WHAT IS NEEDED: From the entries, copy out every line in which the word "computer" is found.

Top of DATA TO PROCESS

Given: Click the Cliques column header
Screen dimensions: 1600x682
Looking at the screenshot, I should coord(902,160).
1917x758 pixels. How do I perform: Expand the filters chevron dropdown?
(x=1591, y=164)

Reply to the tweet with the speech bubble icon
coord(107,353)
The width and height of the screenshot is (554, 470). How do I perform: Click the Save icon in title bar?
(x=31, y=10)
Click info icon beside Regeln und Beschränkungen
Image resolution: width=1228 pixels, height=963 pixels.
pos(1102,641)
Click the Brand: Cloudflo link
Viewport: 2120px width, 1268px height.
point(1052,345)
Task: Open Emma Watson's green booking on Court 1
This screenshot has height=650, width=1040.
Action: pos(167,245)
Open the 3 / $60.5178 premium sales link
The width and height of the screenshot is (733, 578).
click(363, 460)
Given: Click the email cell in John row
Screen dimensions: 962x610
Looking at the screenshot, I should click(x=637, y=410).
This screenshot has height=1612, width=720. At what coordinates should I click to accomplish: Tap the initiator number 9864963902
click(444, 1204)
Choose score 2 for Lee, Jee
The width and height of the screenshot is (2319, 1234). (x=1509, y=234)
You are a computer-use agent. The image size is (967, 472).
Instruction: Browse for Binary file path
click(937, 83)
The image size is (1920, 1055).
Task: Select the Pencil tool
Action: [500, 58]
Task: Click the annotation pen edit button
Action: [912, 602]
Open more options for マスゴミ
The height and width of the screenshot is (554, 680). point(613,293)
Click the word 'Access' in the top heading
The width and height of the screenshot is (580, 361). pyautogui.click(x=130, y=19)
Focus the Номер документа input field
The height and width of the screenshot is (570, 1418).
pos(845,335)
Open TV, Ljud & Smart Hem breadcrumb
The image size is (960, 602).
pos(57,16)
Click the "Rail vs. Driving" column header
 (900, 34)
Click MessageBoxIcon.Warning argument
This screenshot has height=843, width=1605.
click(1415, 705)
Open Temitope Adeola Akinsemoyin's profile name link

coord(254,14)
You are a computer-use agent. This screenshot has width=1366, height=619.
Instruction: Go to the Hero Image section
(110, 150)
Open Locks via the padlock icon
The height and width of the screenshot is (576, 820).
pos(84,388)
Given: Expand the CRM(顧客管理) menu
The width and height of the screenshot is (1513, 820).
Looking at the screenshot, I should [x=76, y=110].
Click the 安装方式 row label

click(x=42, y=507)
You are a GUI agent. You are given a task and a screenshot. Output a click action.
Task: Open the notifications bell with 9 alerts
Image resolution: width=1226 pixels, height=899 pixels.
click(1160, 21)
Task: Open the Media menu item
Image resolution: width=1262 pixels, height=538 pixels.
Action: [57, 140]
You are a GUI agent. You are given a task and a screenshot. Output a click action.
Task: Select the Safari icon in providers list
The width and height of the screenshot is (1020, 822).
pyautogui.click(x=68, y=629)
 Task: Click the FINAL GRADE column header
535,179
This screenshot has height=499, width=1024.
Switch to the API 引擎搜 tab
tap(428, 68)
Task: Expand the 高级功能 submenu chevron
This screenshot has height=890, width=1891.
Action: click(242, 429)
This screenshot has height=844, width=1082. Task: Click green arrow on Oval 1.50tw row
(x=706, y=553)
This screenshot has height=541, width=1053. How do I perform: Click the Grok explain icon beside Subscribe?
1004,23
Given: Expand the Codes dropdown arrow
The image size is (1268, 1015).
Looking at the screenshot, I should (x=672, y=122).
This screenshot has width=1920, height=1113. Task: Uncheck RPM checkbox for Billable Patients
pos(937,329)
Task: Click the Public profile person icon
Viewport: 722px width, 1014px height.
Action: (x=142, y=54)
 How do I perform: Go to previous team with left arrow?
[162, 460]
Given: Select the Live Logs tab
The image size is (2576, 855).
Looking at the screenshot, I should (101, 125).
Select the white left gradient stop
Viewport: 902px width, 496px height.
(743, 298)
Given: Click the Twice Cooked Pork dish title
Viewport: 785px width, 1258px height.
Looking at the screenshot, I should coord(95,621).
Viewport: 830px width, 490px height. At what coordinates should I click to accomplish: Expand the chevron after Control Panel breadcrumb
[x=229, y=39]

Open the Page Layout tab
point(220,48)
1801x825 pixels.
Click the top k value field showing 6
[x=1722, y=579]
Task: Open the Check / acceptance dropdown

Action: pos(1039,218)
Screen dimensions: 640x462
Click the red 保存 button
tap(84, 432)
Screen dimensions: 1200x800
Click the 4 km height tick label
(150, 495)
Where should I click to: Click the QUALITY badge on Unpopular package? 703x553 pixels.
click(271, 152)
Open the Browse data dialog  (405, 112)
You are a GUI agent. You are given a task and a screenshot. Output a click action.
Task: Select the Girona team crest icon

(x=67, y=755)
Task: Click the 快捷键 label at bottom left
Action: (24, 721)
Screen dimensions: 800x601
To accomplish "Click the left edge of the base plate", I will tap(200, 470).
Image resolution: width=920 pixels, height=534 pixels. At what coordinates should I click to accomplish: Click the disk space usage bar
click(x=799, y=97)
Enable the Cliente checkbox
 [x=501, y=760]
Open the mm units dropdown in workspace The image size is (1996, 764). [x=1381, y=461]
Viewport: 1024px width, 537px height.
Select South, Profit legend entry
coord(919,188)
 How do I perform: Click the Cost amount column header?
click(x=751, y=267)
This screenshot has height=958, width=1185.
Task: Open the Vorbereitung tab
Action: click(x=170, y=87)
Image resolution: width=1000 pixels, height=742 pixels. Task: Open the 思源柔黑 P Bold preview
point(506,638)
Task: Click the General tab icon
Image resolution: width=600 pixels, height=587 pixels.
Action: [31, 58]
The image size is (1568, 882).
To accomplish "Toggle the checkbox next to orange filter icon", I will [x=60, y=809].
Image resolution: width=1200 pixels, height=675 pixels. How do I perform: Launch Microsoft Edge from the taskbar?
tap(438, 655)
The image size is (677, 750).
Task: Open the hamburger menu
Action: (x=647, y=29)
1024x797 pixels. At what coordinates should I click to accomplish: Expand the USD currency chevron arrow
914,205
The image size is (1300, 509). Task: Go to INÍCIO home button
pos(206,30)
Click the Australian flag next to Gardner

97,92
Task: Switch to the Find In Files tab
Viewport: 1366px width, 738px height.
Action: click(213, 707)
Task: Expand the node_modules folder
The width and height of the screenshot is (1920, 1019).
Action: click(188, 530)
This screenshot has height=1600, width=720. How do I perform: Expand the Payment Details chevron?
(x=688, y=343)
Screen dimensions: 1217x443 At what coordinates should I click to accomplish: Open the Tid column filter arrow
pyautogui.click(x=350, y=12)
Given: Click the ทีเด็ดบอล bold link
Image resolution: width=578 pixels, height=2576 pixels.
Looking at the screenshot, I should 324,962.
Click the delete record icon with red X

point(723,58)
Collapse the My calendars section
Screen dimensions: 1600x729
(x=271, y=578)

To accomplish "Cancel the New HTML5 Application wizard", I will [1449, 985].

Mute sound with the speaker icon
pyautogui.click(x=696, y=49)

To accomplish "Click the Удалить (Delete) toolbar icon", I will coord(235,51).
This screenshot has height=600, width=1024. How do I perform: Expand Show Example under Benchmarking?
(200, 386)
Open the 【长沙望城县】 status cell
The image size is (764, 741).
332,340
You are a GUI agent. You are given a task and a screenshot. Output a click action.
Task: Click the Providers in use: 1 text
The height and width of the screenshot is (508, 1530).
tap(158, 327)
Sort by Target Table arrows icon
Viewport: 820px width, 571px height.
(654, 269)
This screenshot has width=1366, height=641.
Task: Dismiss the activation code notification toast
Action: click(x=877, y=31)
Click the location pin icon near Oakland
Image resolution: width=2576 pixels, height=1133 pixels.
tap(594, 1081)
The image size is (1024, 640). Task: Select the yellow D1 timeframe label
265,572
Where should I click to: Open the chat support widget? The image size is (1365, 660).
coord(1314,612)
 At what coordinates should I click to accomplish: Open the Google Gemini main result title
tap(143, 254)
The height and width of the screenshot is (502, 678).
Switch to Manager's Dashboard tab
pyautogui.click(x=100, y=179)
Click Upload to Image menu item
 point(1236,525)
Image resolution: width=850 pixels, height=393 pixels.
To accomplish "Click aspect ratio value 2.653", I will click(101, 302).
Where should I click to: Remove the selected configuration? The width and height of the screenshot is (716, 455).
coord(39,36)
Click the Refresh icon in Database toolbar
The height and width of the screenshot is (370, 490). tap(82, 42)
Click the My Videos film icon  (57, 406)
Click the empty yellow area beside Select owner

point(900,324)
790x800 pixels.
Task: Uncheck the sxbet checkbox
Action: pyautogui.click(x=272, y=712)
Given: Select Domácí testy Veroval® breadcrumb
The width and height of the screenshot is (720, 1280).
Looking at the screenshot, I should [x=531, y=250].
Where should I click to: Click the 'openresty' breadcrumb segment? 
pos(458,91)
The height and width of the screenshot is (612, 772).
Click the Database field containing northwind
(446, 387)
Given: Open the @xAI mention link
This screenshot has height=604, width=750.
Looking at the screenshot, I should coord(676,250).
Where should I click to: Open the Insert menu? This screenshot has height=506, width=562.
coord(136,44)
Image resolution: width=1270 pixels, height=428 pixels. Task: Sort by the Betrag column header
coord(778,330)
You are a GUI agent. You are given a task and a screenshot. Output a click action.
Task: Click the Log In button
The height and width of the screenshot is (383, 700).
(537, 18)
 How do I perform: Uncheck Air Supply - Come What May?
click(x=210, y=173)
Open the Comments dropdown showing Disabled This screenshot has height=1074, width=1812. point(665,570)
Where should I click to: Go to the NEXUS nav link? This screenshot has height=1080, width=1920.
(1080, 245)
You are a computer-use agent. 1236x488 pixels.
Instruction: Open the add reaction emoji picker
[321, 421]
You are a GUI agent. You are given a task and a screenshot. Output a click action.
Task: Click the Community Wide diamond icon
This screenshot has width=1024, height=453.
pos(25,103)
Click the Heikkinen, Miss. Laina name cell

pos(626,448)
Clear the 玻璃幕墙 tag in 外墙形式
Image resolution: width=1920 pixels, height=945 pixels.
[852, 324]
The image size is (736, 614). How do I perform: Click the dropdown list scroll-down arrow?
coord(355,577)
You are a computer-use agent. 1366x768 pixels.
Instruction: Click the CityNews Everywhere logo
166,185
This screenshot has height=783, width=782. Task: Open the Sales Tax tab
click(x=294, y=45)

Bottom of DATA TO PROCESS

SOLUTION TO THIS PROBLEM:
You are a computer-use agent. The image size is (967, 472).
You are a computer-use agent. This screenshot has width=1366, height=619.
You are a computer-use agent. 1236x488 pixels.
You are a computer-use agent. 1366x768 pixels.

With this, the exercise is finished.